— start DOCUMENT SECTION —

On Fri, Oct 25, 2019 at 08:41:17AM -0400, Brian Foster wrote:
> On Fri, Oct 25, 2019 at 09:43:08AM +1100, Dave Chinner wrote:
> > On Thu, Oct 24, 2019 at 01:28:50PM -0400, Brian Foster wrote:
> > > An experimental mechanism to automatically relog specified log
> > > items. This is useful for long running operations, like quotaoff,
> > > that otherwise risk deadlocking on log space usage.
> > >
> > > Not-signed-off-by: Brian Foster <bfoster@xxxxxxxxxx>
> > > ---
> > >
> > > Hi all,
> > >
> > > This is an experiment that came out of a discussion with Darrick[1] on
> > > some design bits of the latest online btree repair work. Specifically,
> > > it logs free intents in the same transaction as block allocation to
> > > guard against inconsistency in the event of a crash during the repair
> > > sequence. These intents happen pin the log tail for an indeterminate
> > > amount of time. Darrick was looking for some form of auto relog
> > > mechanism to facilitate this general approach. It occurred to us that
> > > this is the same problem we've had with quotaoff for some time, so I
> > > figured it might be worth prototyping something against that to try and
> > > prove the concept.

— end DOCUMENT SECTION —
— start EXTRACTED ENTRIES —

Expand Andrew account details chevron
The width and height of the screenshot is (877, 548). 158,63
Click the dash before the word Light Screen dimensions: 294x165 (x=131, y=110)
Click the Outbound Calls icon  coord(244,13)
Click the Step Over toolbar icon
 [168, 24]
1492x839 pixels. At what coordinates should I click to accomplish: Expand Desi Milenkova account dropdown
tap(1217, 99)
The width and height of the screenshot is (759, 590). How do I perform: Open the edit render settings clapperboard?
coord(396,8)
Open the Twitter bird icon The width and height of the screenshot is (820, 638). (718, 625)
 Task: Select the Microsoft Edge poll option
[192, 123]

— end EXTRACTED ENTRIES —
— start EXTRACTED ENTRIES —

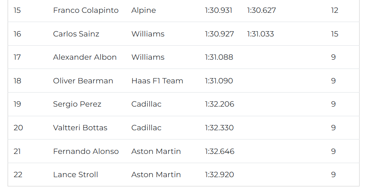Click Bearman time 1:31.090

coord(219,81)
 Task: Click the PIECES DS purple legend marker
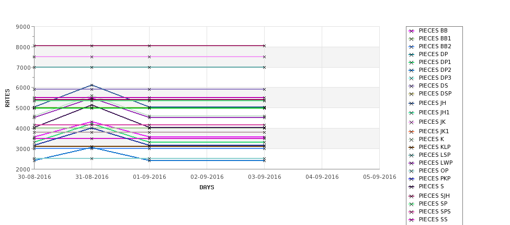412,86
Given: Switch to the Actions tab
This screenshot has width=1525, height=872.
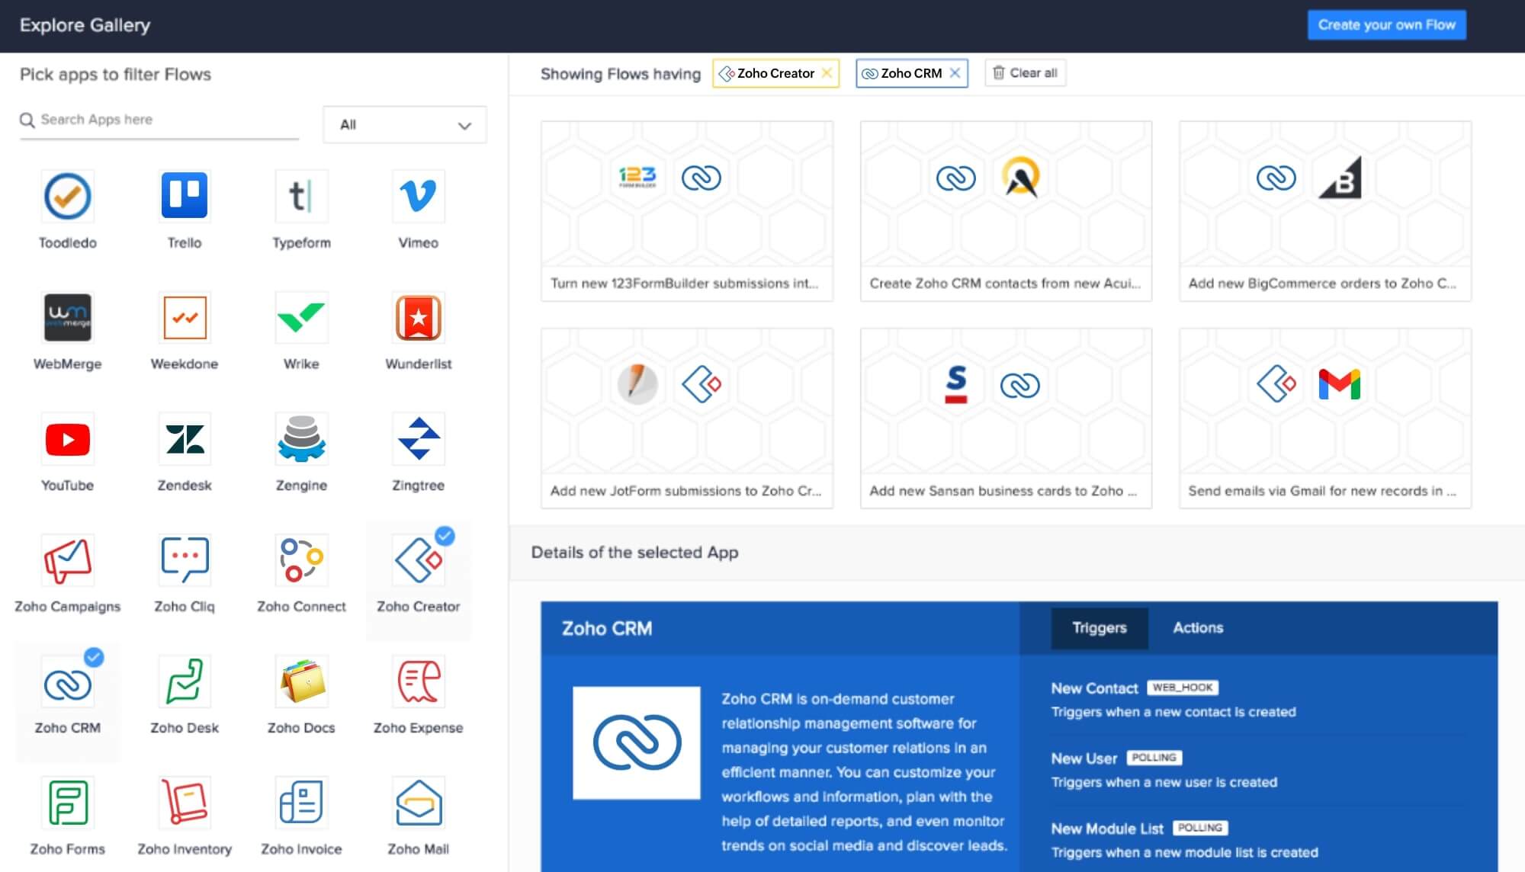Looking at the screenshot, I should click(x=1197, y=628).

— end EXTRACTED ENTRIES —

**WRITTEN PROBLEM**
Reproduce the part of the email thread about automatically relogging log items that starts with "On Fri, Oct 25, 2019 at 08:41:17AM" and goes on through "log space usage.".

**COMPLETE RESPONSE**
On Fri, Oct 25, 2019 at 08:41:17AM -0400, Brian Foster wrote:
> On Fri, Oct 25, 2019 at 09:43:08AM +1100, Dave Chinner wrote:
> > On Thu, Oct 24, 2019 at 01:28:50PM -0400, Brian Foster wrote:
> > > An experimental mechanism to automatically relog specified log
> > > items. This is useful for long running operations, like quotaoff,
> > > that otherwise risk deadlocking on log space usage.